Dataset excerpts

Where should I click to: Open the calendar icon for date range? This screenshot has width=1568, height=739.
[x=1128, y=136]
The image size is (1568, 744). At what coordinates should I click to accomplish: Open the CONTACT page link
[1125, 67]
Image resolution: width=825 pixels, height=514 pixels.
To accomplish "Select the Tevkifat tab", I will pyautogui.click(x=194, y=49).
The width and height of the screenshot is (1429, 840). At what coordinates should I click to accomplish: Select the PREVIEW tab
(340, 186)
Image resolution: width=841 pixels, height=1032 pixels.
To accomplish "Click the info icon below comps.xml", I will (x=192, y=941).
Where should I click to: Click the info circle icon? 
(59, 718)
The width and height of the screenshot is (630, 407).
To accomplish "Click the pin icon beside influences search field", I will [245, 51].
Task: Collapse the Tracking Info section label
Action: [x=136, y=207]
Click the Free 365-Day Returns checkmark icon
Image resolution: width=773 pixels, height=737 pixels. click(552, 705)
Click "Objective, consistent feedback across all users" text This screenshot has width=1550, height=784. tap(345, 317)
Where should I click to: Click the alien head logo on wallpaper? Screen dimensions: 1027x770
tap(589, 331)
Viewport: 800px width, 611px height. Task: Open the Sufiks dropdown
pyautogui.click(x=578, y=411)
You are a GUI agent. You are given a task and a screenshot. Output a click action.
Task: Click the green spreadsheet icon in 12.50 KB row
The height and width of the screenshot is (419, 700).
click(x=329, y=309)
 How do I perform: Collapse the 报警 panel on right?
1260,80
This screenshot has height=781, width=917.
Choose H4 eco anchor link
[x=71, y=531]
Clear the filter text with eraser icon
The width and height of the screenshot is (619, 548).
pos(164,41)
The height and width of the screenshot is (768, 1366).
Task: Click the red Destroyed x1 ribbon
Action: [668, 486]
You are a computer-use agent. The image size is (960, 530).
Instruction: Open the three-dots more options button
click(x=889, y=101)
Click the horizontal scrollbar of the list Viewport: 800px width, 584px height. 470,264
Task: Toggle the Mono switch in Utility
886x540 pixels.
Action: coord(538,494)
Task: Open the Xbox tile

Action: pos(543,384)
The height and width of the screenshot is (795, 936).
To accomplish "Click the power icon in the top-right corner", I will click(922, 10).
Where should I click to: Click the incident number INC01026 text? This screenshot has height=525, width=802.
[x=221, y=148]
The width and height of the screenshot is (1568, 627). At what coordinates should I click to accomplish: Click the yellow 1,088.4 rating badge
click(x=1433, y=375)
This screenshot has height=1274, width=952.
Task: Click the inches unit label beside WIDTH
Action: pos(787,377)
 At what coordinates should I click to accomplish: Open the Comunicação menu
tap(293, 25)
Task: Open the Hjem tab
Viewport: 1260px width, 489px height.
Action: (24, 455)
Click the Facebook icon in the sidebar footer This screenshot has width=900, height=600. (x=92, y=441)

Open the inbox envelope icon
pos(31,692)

▸ **Directions for this task**
Each line of the data that includes "agent" should be copied.

▸ **Response to the task**
You are a GUI agent. You are given a task and a screenshot. Output a click action.
You are a computer-use agent. The image size is (960, 530).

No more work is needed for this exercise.